*Aim of the exercise*. Transcribe the lines below character for character, omitting the pictures.

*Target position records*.

※

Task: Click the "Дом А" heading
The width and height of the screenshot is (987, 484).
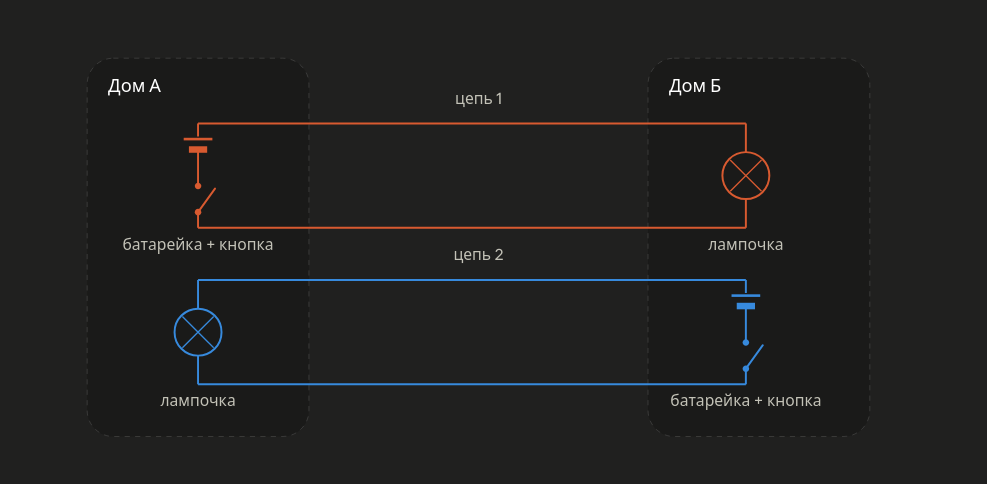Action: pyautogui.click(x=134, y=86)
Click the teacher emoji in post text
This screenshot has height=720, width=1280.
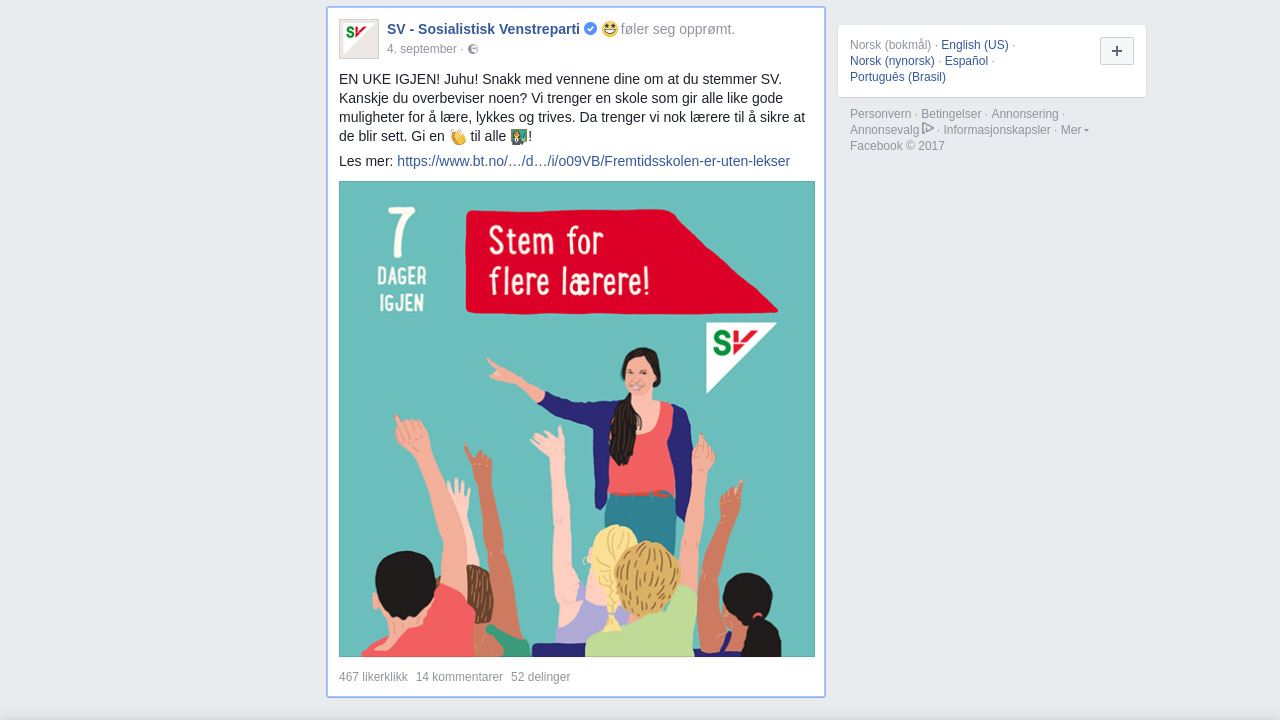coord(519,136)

※

*Answer to this problem*.
Task: Click the "Дом А" heading
The width and height of the screenshot is (987, 484).
Action: pyautogui.click(x=134, y=86)
Click the teacher emoji in post text
This screenshot has height=720, width=1280.
coord(519,136)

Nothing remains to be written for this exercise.